In mezzo al traffico, la prima cosa che si nota sono le targhe delle auto per le vie del paese: una su tre è italiana. Milano, Bologna, Piacenza e i capoluoghi siciliani. “E’ perché tutte le nostre famiglie hanno almeno un parente che è andato in Italia a lavorare”, spiegano gli anziani nei bar. Gente che è tornata a casa dopo una vita di lavoro all’estero. “Ci siamo dati il cambio con i nostri figli e nipoti”, dicono malinconicamente. Anche Karima El Mahroug, in arte Ruby, è partita da qui, da Fkih Ben Salah, quando aveva solo nove anni. Suo padre Mohammed, emigrato molto tempo prima, aveva deciso di portarla con sè in Sicilia. Una storia come tante altre in una città che è diventata una delle capitali della diaspora marocchina. Novantamila anime sprofondate nel centro di una regione depressa fra Casablanca e Marrakech. Una comunità che vive grazie alle rimesse degli emigrati sulla sponda nord del Mediterraneo: Spagna, Francia e soprattutto Italia.
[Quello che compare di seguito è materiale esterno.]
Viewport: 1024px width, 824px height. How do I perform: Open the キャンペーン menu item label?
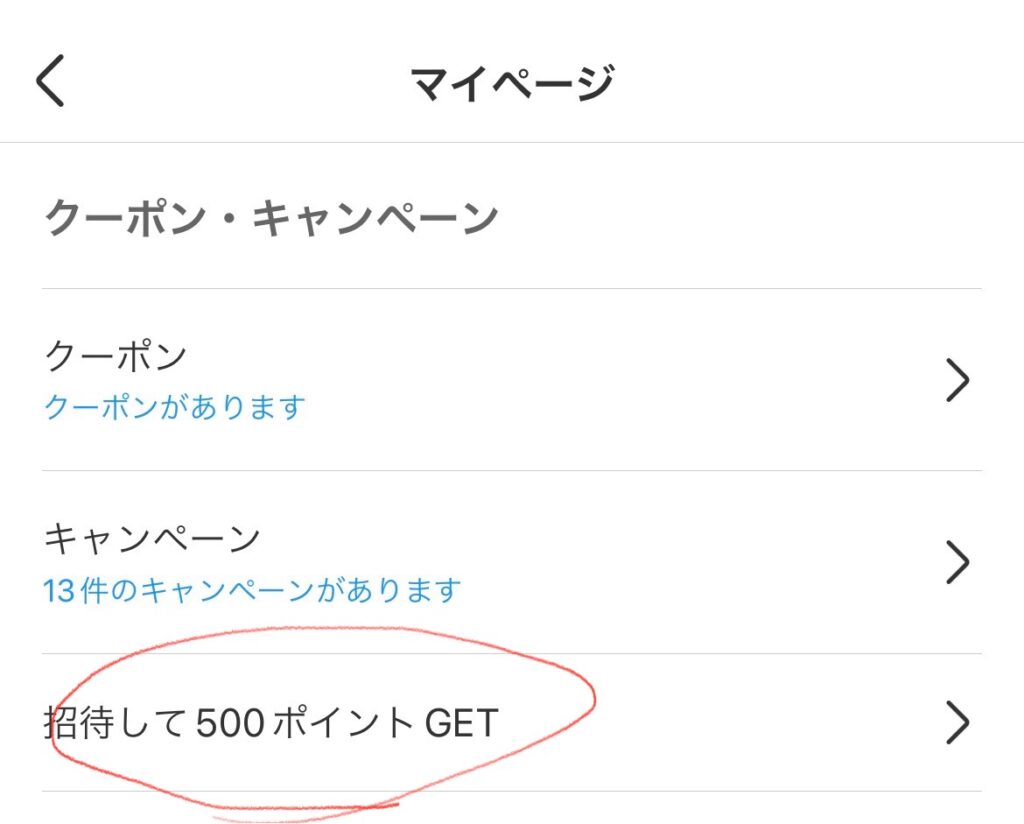[x=152, y=539]
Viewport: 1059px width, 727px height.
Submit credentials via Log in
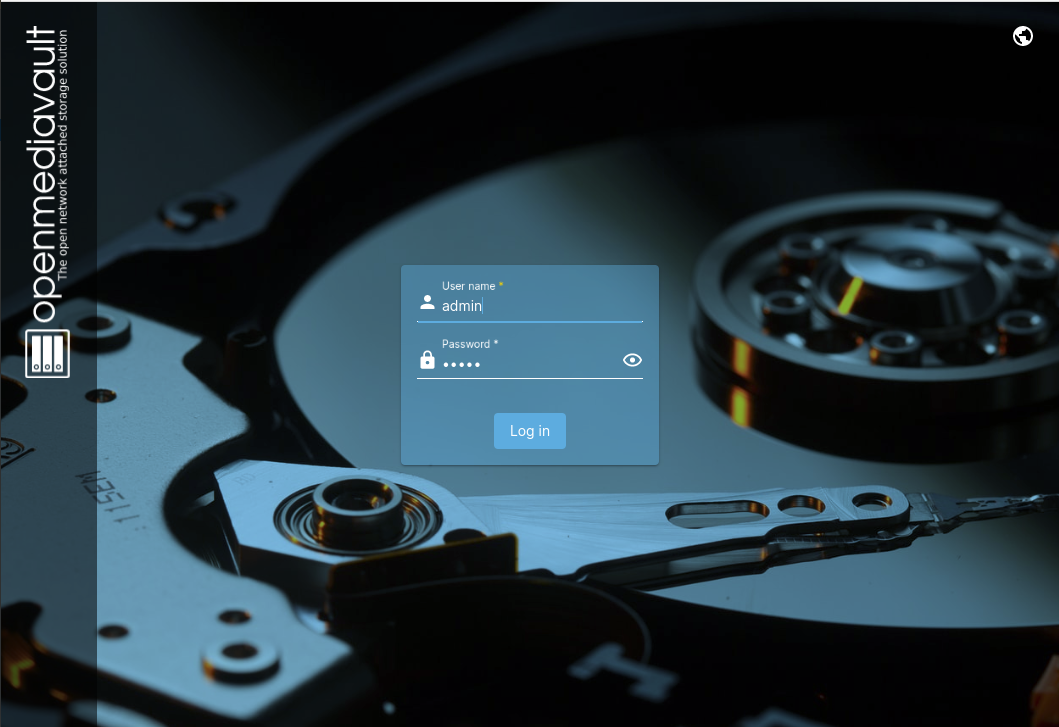click(x=529, y=431)
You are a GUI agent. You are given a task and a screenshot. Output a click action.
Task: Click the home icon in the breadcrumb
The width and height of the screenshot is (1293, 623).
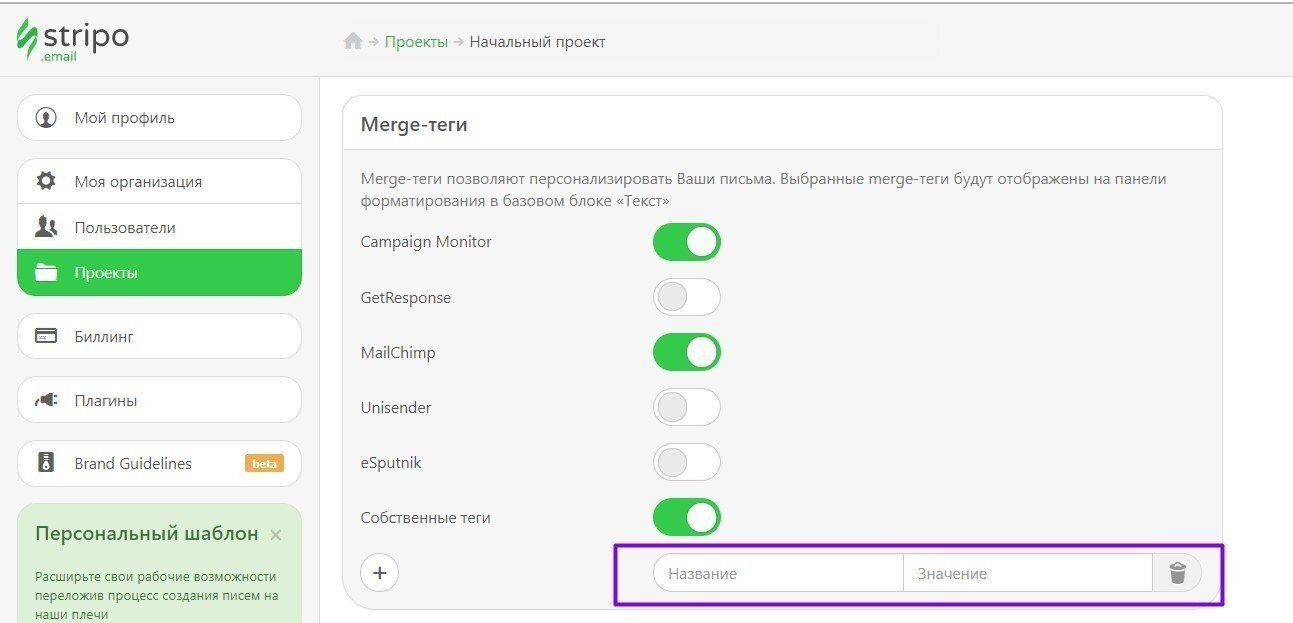[x=351, y=41]
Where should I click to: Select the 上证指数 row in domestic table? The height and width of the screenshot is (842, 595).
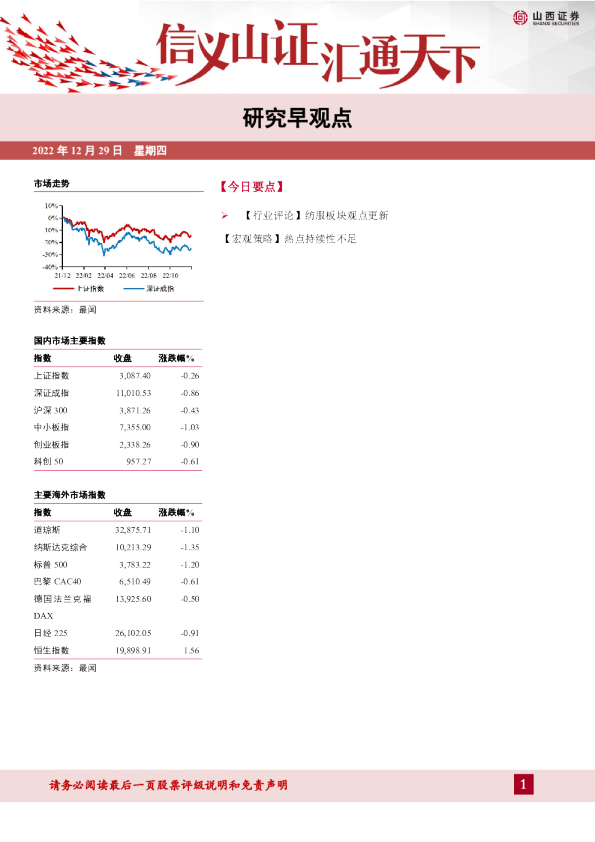[x=117, y=375]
Il paese è un disordinato agglomerato di vie. In passato era un suk, un mercato dove pastori e agricoltori ogni mercoledì si riunivano per vendere i loro prodotti. Di quell’antica vocazione al commercio, il paese conserva decine di negozi che offrono ogni tipo di mercanzia. Per le strade è un continuo viavai di furgoncini scassati e carretti trainati da cavalli che viaggiano stracolmi di merce. Nei vicoli, molti ancora in terra battuta, i bambini che giocano a pallone indossano le maglie dei loro team preferiti: Barcellona, Inter e Milan.
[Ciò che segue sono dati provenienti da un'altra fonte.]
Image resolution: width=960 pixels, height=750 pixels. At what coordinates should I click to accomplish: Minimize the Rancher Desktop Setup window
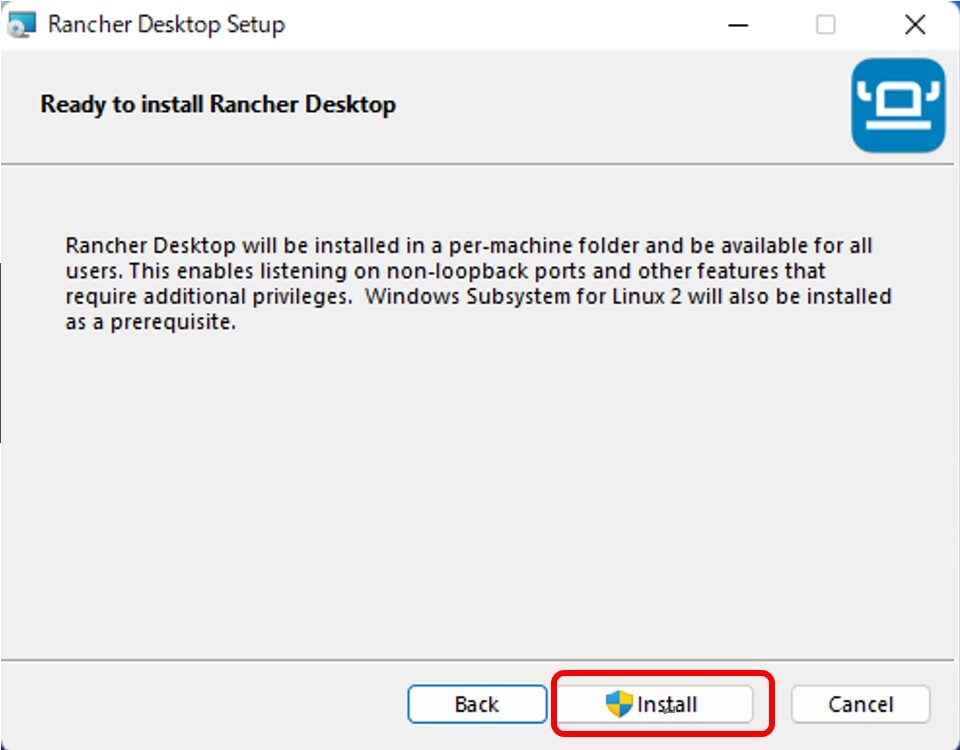(x=738, y=25)
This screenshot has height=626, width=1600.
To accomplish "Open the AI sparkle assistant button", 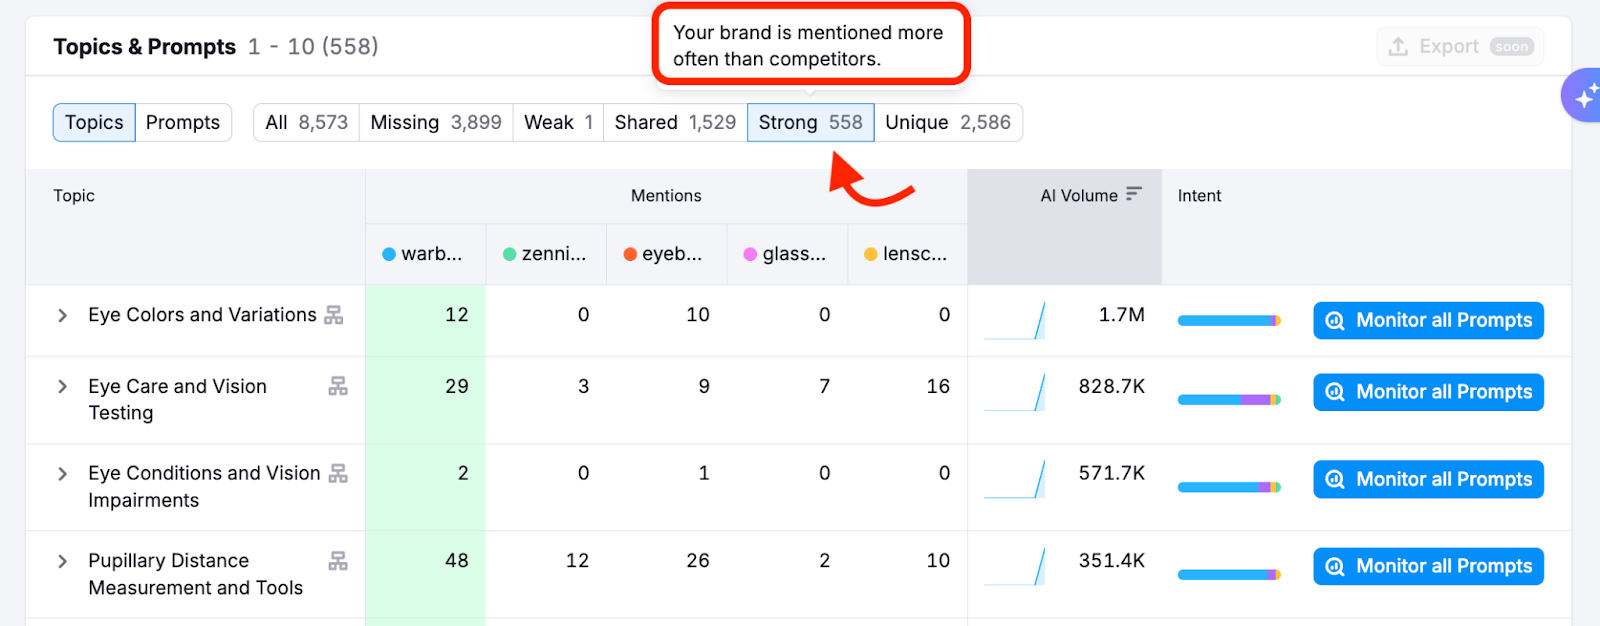I will (1584, 96).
In periferia, prima del “sael”, la campagna, c’è una seconda città: una cintura di case costruite a metà. Nessuno sa bene se e quando saranno terminate. I capifamiglia, emigrati all’estero, mandano i soldi per il cantiere. Si lavora quando si può, proprio come è successo per decenni nelle nostre regioni meridionali. Sullo sfondo, in lontananza, si intravedono le maestose cime dell’Atlante, la catena montuosa che attraversa il Marocco da Nord a Sud. Per quasi tutti i giovani, la regola è che dopo la scuola dell’obbligo bisogna emigrare. Fkih non può offrire un futuro ai propri figli, almeno non a tutti. Non ci sono industrie e la città è fuori dalle rotte dei viaggi organizzati. “Non ci sono turisti né strutture adeguate per accoglierli – spiegano alcuni giovani – Vanno tutti a Beni Mellal, a quaranta chilometri da qui, dove partono le escursioni per le montagne dell’Atlante”. Pochi si possono permettere l’università, che comunque si trova a Ben Mellal. E così, quasi sempre, l’unica alternativa per chi non vuole emigrare è di trovare occupazione nel campo dell’agricoltura, che, dopo le rimesse degli emigrati, rappresenta la voce principale dell’economia cittadina. Ulivi, arance, allevamento di mucche e pollame. L’unica cosa che a Fkih Ben Salah non manca è l’acqua. “E’ la più buona del Marocco – dicono orgogliosi gli abitanti – perché viene direttamente dalle nevi dell’Atlante”. Anche se la crisi economica globale ha messo in discussione la dura legge dell’emigrazione e i giovani che partono alla ricerca di fortuna sono sempre meno, il colpo d’occhio è devastante. In paese manca una generazione, quella compresa fra i diciotto e i quarant’anni. La generazione di Ruby.
“I primi a partire negli anni Ottanta siamo stati noi – ci spiegano alcuni anziani – ma il vero boom si è verificato dieci anni dopo”. Molti di loro, dopo una vita trascorsa in Italia, sono riusciti ad ottenere la cittadinanza italiana e il doppio passaporto. “Fra dieci, massimo quindici anni, anche a Fkih Ben Salah ci sarà un seggio per fare votare gli italiani all’estero”, dicono sorridendo. Forse non conoscono le storie “poco onorevoli” di alcuni parlamentari eletti all’estero, da Nicola Di Girolamo a Antonio Razzi fino a Sergio De Gregorio. “Noi siamo italiani e marocchini contemporaneamente – dicono – ma nel giro di pochi anni torneremo tutti a vivere qui. Il clima è migliore e la vita costa molto meno”.
Sanno molto bene, quegli anziani che trascorrono i loro pomeriggi al bar, che una loro giovane compaesana tiene sotto scacco il presidente del consiglio italiano. Di Ruby però non vogliono parlare. A domanda precisa tagliano corto, infastiditi. “Quella è una brutta storia – ribattono – L’Italia invece deve ricordare Fkih come una comunità di onesti lavoratori”. E la confidenza dimostrata un minuto prima diventa di colpo come un miraggio nel deserto.